那时,我不襟想起在电子书上看过的一个传说故事。书中形容传说中的真理神埃奈季亚的头发就好比天上的白云,那是没有一点污垢的白,可以接纳一切的白色,只存在神话中的白,现在它似乎映照到了现实。

几刻,我的神炯就被父亲的话夺去,父亲说道:他以后就是你的弟弟了。以神话故事里代表现实的真理埃奈季亚(Energeia)的昵称埃妮(Enie)所命名,E—I—E—R,EIER,埃尔,埃尔·叶卡捷琳。说完后父亲从身后管家那拿出了一枚镶有紫水晶纹刻向日葵的铂金戒指,向日葵是叶卡捷琳家族的家徽。父亲膝跪了下去,他把戒指戴到了埃尔左手的小拇指上。当然,我也有,就是从未戴过。

只要是父亲的提议我从来不敢多语只能默默接受,但多了个亲人,其实我是很开心的,因为我终于有个没有代沟的玩伴了,只能和人工智能聊天的日子终于结束了。至于那些仆从,会和我玩的都只跟在父亲身边的管家,而我身边的根本不会陪一个精力旺盛的小孩,就算我是她们的小姐。

那时候我忘了埃尔是个男孩子,主要是因为他的长相可比我见过的男孩稚嫩多了,而且那时的他还是长发。所以每次我都会把自己的衣服给他穿,拿他当换装娃娃用。埃尔从来没拒绝过我,他好像不会说话,一直都是一副呆呆傻傻的表情。埃尔的屋子在我隔壁,我每晚都会偷偷把小诺亚关掉,然后跑去隔壁找他睡觉,因为他身上很暖和,抱着很舒服。

在那之后,我,埃尔和父亲一起去参加了市长选举的现场,那是个让人眼睛蜷缩的大堂,座无虚席,到处都充斥着科技与金钱。父亲觉得这次选举是势在必得的,俄斯府所有人基本都知道我父亲去帮助了环外人,但如果真有如此的简单,只需要帮帮他人就可以获得权力?那真是可稽之事,我们的对手比我们更加善良。大屏幕上的投票完全是一边倒,倒在了我们对立面,叶卡捷琳家族的死对头罗曼诺夫家族。有人比父亲还要乐于助人这是事实。这可是人民的选择,父亲可以反驳政客们但绝对反驳不了人民信任谁。他表现的很不满,就算是没救到人他也没有愧疚过,我看清了那些可憎政客的本质以及我父亲的。
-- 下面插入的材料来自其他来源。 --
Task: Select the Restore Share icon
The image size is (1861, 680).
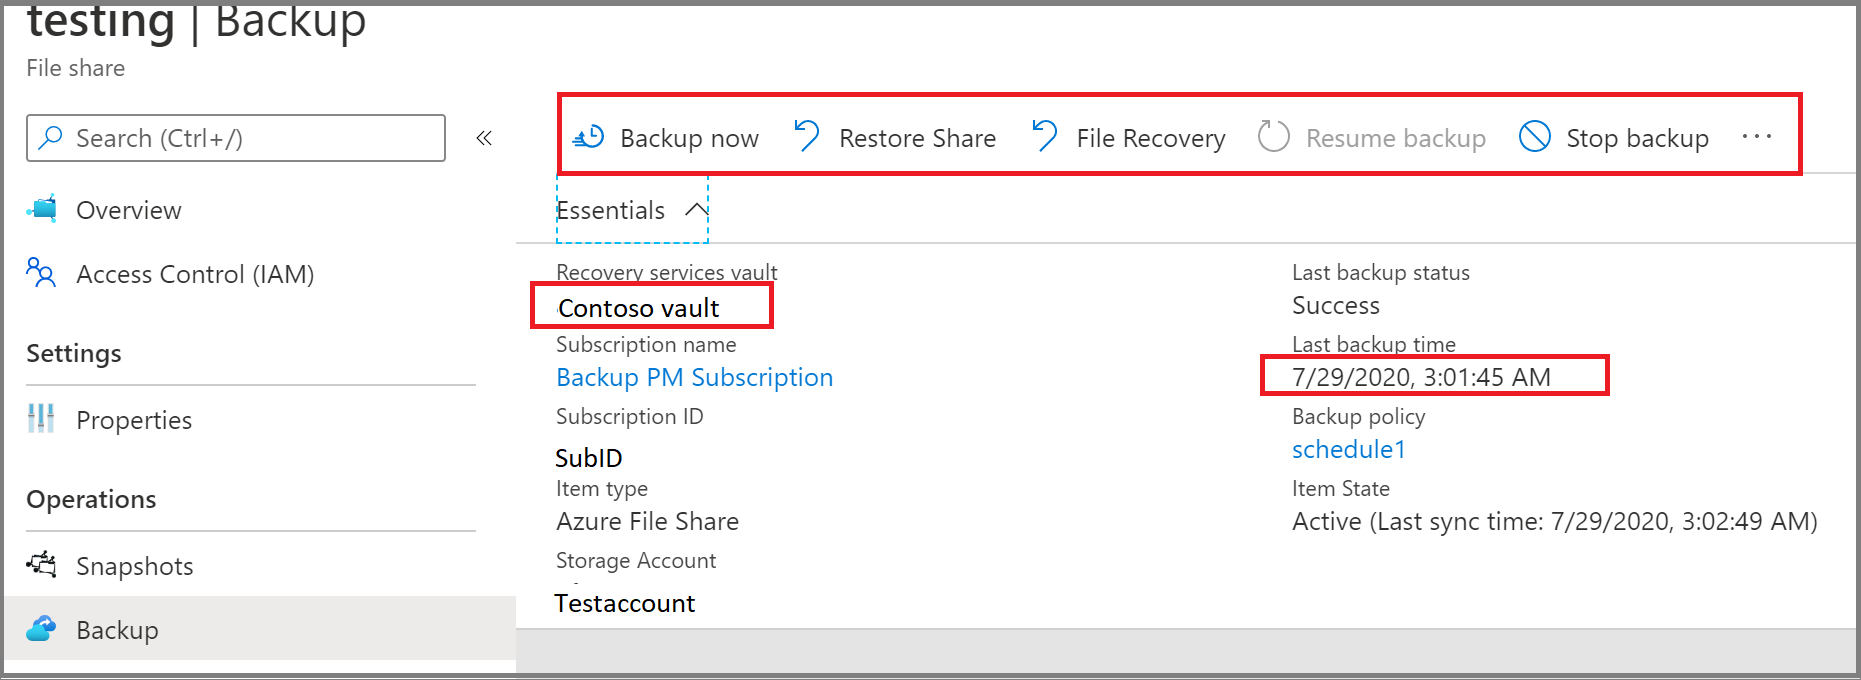Action: 806,137
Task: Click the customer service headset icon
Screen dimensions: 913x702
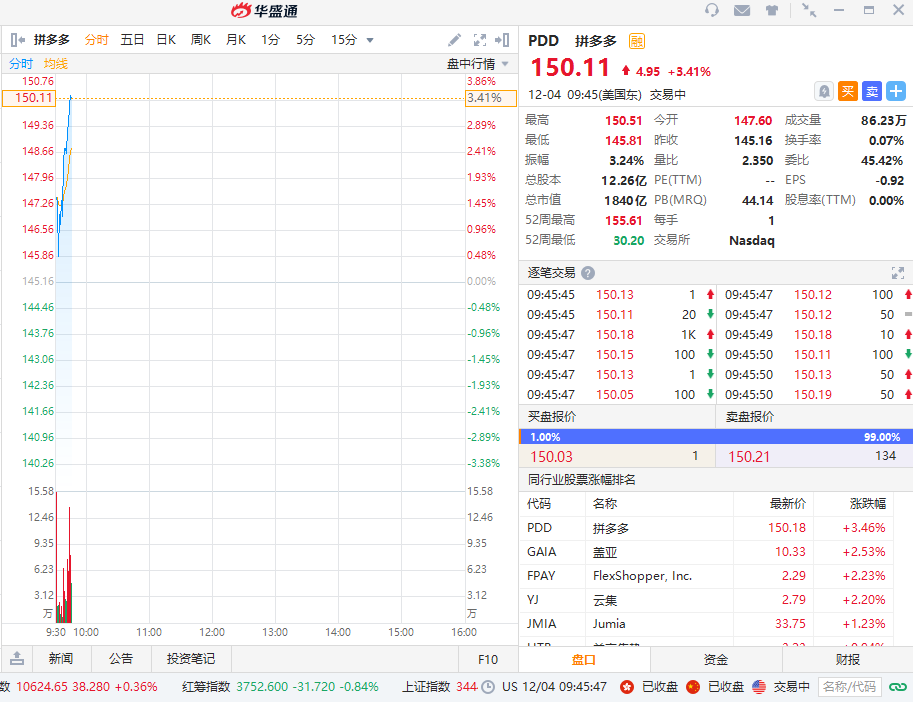Action: click(x=712, y=10)
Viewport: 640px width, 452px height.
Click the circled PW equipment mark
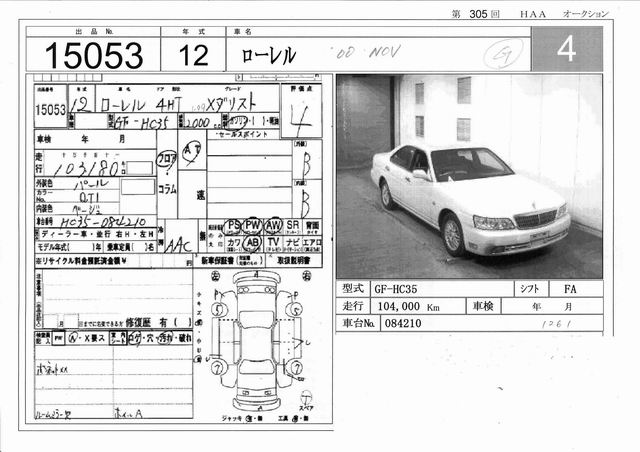coord(254,226)
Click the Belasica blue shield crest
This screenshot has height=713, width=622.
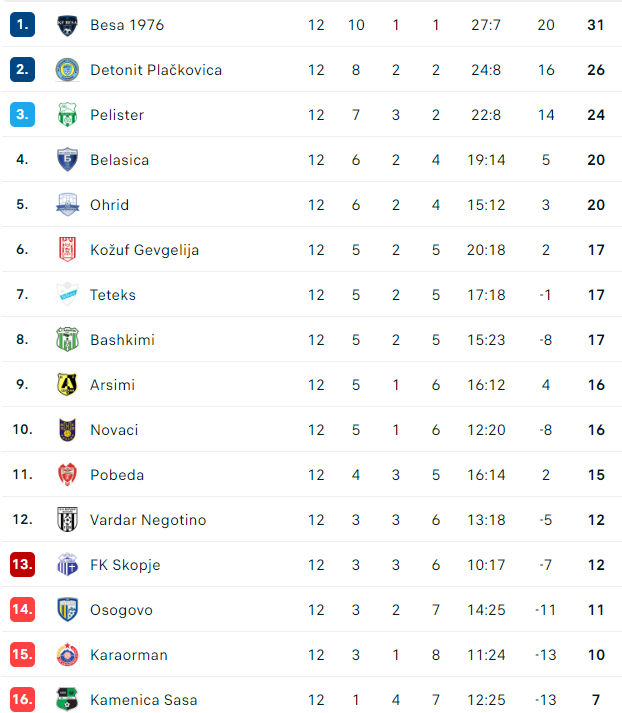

大屏幕上依旧放着这次受灾的人那凄惨的死相,罗曼诺夫的家主趾高气扬的走到了屏幕前,双手叉腰,讥笑着看着父亲,父亲则是握紧拳头怒视着他,周围人都纷纷站起来鼓掌庆贺。我看到了身边的埃尔在低头发抖,我大概知道原因,屏幕上的事情让他感到不适了,我拉起了蜷缩的他离开了这里,我知道他们从未在乎环外人过,父亲也一样,把埃尔带回来估计也是为了支持率。我们穿过了一个又一个比蜃楼还要虚伪的人,出了后门,来到了一处还算安静的地方。